In some other places, Bangali explains, they use hot clay, mixed with concoction. For his paralysis, he goes on, he was tied to a pillar of a farmhouse, supposedly to straighten his legs.
Other treatment measures include exposure to the heat of boiling water'. The patient is covered with a thick blanket, over a steaming pot full of herbs.
"These things are still happening and it's because of this ignorance that I founded KITE," Bangali says.
KITE comprises mainly survivors of various forms of extra-pulmonary cases of TB, and was originally aimed at raising awareness, although they have provided financial aid through the support of a US-based charity, African Surgery Incorporation. A number of young Sierra Leoneans have benefitted from life-saving operations through this.
With global effort to eradicating TB focusing on pulmonary cases, patients of extra-pulmonary TB feel neglected. Diagnosis alone is a costly business, they say.
At the Connaught Hospital, they are charged Le 200, 000 (around US$ 50). Even after
diagnosis, most patients require complicated surgeries, which cost, on average, $11,000 per individual. Bangali says this huge cost has also forced many to explore the traditional 'remedy' which he calls the 'torture chamber.'
Since the year 2000, KITE has sponsored over 200 surgeries. They flew in medics and, in some other cases, airlifted patients to Ghana.
Awareness raising is needed, but government also needs to equip health centres with medicines and machines, says the activist. He also contends that a properly crafted health education system could prevent many children from TB infection.
He cites a common societal practice that allows young ones to be held by anyone, and in some cases get kissed.
"This kind of thing exposes children to infected people," he says.
Drug shortage
Meanwhile, figures at treatment centres suggest higher prevalence rates than the LTCP officials would admit. TB drugs are so expensive that government spends a minimum of $500,000 annually. But still, patients claim they are often told there are no drugs available, which they blame for interrupting their treatment regimen.
The LTCP denies this
Any delay could be attributed to centres requesting for drugs late, says Dr Alie Wurie, Manager, LTCP. He adds that this rarely happens.
According to the LTCP, 13, 000 patients were registered countrywide in 2013. At the Connaught Hospital Chest Clinic, which is one of 10 centres in Freetown alone, over 1,000 patients are registered.
Lab Assistant, Emmanuel Bobson Momoh told me that on average, eight patients are placed on treatment there, daily. And while admitting low awareness levels, the young medical student intern laments the attitude of patients whom he says fail to turn up for treatment only to give all sorts of excuses.
He says the fear of stigma forces many to sidestep their nearest centre and register at Connaught where they wouldn't like meet people who know them.
"We have more than expected cases here, but there is no day patients come without getting tablets," Momoh insists.
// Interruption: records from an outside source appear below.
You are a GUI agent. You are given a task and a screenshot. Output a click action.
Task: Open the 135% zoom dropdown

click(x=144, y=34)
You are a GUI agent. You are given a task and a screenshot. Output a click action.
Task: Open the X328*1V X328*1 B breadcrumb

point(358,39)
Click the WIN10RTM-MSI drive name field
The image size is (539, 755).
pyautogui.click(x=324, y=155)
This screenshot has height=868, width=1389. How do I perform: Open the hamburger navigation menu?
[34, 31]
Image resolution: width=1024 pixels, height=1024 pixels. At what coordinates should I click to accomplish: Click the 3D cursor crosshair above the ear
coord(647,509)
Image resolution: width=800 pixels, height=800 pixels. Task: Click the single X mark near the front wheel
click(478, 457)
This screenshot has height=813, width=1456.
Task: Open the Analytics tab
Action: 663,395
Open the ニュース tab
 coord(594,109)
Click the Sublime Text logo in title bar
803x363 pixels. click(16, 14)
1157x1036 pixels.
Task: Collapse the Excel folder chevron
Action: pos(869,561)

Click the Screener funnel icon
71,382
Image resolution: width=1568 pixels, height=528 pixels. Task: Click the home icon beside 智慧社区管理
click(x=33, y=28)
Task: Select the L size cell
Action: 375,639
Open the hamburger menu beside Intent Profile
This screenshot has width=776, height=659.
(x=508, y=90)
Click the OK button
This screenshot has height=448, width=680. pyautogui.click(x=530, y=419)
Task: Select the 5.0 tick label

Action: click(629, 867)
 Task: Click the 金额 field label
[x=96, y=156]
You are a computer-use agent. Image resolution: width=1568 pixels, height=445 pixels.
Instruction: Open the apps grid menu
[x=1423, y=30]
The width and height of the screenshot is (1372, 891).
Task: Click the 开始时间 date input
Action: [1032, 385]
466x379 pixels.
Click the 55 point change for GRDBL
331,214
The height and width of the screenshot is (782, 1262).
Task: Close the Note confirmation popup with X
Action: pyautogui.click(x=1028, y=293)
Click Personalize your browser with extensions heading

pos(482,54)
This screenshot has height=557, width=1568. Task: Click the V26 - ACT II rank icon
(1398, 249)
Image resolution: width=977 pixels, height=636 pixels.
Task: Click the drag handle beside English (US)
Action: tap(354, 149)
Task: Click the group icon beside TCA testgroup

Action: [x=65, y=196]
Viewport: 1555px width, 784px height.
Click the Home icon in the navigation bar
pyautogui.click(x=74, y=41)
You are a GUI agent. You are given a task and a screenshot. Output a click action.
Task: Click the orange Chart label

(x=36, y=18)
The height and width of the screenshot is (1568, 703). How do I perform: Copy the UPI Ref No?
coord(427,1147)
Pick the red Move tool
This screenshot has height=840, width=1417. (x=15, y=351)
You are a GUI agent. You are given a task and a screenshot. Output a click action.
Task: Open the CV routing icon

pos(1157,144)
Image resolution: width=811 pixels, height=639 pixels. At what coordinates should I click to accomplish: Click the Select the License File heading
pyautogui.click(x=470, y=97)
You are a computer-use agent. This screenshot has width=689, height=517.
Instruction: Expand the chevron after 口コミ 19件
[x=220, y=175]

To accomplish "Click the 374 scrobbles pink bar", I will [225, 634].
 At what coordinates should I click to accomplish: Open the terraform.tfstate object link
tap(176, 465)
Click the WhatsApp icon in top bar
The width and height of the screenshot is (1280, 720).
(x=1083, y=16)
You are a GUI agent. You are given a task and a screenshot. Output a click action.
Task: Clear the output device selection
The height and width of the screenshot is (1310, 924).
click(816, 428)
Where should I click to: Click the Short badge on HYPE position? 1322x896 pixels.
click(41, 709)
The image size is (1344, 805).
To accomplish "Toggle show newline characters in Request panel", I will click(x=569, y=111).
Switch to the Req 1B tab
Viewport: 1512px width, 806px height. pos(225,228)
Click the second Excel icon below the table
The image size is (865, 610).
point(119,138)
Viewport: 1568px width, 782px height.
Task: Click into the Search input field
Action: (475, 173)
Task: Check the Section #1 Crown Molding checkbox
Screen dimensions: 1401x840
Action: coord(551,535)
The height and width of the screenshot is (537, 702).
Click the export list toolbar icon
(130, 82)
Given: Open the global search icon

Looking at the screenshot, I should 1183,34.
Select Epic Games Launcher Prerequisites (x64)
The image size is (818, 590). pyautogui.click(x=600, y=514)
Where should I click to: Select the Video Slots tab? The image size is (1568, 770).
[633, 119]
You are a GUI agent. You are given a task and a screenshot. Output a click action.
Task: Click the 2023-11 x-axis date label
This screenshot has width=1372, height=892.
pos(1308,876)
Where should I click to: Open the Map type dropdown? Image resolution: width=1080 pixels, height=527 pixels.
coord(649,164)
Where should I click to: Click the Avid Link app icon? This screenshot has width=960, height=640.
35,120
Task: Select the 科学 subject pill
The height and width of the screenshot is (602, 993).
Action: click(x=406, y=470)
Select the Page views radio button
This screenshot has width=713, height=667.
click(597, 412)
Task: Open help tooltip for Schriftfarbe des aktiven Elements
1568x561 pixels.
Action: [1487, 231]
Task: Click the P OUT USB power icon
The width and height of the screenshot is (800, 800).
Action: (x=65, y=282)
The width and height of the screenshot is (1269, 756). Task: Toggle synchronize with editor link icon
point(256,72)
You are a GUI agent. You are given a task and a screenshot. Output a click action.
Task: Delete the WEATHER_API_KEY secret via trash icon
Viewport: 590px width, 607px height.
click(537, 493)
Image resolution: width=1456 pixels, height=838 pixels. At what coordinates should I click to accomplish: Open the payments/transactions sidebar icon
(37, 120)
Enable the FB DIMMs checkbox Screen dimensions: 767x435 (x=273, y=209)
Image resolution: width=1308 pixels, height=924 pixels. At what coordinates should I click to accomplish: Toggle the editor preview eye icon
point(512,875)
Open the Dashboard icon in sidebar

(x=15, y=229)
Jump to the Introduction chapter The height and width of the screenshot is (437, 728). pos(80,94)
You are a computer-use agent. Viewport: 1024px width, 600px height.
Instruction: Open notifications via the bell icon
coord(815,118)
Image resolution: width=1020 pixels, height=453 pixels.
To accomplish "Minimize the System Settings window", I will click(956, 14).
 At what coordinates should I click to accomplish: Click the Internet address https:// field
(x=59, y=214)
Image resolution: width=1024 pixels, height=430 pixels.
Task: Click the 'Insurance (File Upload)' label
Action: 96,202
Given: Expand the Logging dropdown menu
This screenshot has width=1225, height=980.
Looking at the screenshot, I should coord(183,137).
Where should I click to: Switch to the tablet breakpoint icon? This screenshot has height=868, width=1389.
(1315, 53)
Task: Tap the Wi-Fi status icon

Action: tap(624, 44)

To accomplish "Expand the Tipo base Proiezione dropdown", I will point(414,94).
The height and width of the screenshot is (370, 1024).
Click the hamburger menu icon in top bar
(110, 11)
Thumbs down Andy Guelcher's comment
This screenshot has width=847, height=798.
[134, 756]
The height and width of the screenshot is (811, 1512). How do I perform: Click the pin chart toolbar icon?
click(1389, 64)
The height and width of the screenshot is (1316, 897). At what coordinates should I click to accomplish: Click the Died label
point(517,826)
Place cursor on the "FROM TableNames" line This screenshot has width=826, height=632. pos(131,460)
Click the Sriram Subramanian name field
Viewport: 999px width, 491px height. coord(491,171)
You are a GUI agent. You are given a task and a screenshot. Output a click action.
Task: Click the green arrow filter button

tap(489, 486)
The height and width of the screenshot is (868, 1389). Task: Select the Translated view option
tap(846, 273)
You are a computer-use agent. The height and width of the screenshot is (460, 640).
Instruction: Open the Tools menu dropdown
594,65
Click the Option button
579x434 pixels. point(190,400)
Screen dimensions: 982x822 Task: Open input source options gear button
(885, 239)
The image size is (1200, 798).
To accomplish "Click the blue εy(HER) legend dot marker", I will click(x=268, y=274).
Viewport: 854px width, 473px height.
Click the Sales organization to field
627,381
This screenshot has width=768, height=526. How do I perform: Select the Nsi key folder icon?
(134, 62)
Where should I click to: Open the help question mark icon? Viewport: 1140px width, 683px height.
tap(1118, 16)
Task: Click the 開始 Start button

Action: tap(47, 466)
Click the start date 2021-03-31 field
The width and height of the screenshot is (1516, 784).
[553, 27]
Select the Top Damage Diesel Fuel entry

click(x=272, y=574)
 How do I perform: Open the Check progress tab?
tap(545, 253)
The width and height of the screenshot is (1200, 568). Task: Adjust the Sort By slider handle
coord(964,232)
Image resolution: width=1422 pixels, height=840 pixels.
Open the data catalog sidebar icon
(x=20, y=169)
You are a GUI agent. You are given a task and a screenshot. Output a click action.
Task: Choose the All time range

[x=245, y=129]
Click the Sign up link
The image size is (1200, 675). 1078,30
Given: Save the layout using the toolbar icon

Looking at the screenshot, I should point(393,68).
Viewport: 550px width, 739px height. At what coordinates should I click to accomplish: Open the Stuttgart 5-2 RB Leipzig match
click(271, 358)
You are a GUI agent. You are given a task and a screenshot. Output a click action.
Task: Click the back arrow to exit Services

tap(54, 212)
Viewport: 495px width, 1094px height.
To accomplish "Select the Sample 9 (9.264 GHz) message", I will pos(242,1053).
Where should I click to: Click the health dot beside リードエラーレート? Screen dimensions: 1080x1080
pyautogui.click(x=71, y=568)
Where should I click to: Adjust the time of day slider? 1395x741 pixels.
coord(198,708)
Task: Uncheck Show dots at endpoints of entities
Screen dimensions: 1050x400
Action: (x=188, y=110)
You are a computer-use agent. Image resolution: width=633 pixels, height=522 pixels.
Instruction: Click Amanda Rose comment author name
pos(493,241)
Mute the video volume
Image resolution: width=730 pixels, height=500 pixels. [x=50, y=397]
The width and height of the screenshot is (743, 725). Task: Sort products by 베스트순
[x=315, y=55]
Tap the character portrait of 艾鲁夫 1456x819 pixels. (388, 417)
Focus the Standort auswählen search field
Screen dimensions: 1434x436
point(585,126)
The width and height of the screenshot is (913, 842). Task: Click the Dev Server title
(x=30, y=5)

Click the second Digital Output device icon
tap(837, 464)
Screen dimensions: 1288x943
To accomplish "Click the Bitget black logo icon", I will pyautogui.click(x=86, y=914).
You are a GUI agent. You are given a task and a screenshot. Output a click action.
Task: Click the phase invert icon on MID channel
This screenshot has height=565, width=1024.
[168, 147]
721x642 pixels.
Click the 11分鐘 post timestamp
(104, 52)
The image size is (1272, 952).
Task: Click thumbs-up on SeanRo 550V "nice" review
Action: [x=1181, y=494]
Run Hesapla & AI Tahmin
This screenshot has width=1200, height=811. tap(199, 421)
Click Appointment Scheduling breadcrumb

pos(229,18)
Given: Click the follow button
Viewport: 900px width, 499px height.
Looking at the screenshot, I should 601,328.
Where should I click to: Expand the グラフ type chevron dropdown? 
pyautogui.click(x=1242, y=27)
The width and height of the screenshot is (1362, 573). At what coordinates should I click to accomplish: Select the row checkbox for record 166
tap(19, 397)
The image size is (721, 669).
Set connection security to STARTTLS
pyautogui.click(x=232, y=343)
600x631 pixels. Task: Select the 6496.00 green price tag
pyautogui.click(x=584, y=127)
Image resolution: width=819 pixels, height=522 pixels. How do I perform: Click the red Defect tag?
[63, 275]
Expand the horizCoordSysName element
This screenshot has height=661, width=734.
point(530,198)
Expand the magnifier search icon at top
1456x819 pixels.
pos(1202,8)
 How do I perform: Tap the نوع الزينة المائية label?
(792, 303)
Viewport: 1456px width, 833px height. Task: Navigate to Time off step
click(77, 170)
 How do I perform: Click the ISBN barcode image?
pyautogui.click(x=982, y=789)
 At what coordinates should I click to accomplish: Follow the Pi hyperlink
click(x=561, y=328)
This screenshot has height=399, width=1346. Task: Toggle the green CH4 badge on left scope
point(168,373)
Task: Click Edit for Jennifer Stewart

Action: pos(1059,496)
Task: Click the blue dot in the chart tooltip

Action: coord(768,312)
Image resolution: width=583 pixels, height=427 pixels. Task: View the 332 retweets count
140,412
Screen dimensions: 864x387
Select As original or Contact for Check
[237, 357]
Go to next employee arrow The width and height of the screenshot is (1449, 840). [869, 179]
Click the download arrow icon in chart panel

In any case, the numbers at Connaught suggest a worrying trend of infections, although the centre accounts for over half of the national figures, and that as such it precludes suggestion of a worrying trend.
"We know for sure that TB is still a public health concern in Sierra Leone, but we are registering over 90 percent of treatment success. So there is no cause for alarm," adds his boss, Dr Wurie.
But Wurie also admits that because there aren't as many global partners for TB as there are for HIV/AIDS, financial constraint remains a major obstacle to eradicating the disease. And this, he agrees, points to the need for increment in the national health budgetary allocation.